◆ EXERCISE PROMPT: Give back exactly the lines from the one holding "You are a computer-use agent." to the bottom of the material, both included, and nothing more. No pictures.

◆ INPUT MATERIAL:

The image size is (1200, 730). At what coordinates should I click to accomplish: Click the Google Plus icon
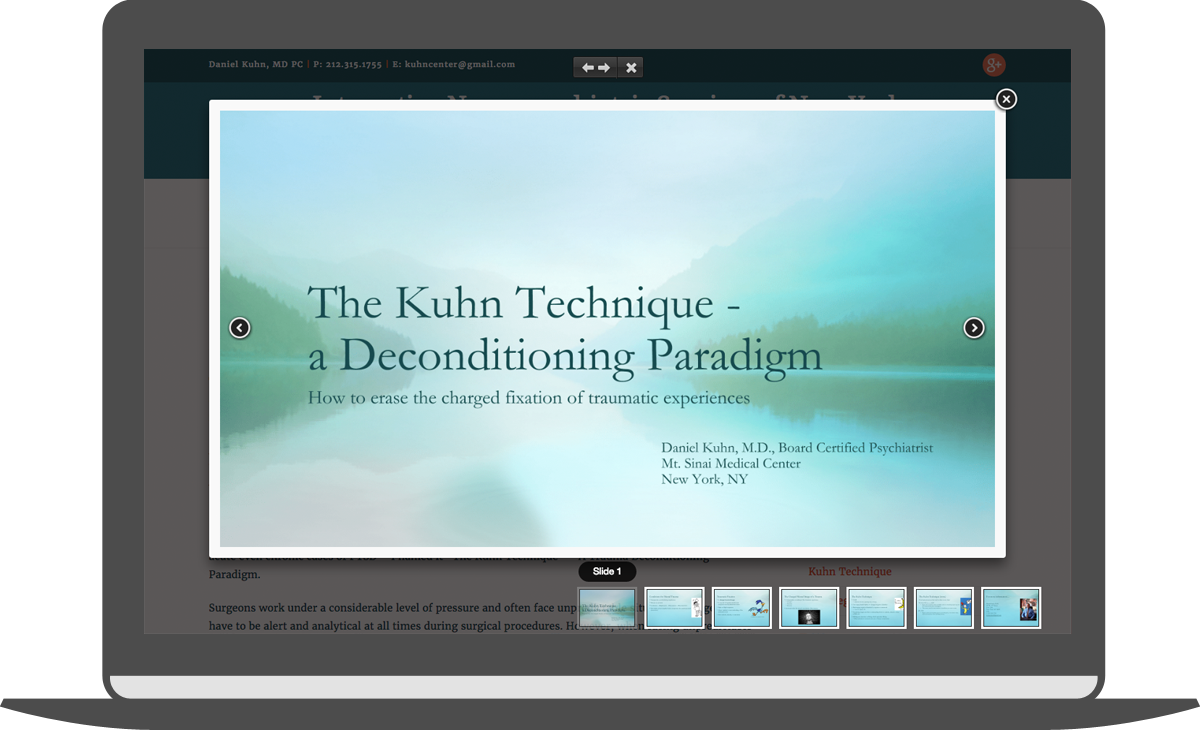[x=993, y=66]
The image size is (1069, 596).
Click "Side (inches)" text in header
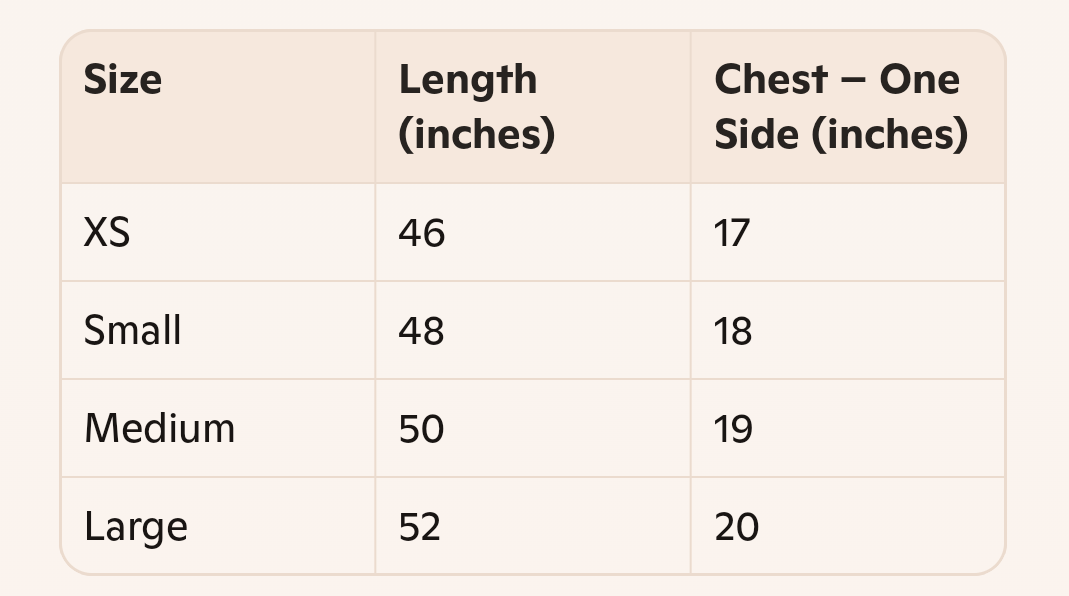[x=841, y=134]
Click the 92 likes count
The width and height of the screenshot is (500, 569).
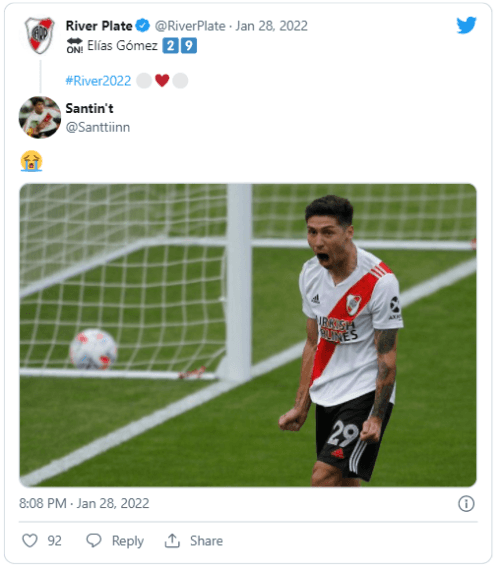click(x=54, y=541)
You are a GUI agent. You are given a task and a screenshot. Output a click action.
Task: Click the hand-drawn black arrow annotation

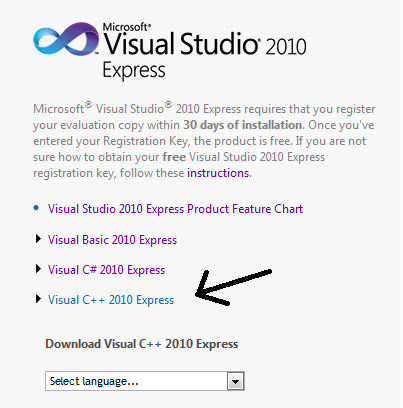click(233, 287)
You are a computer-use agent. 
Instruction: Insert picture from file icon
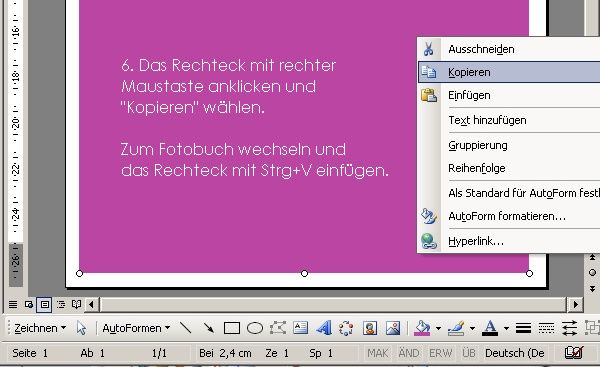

◆ ANSWER TO THIS EXERCISE:
You are a computer-use agent. 
Instruction: Insert picture from file icon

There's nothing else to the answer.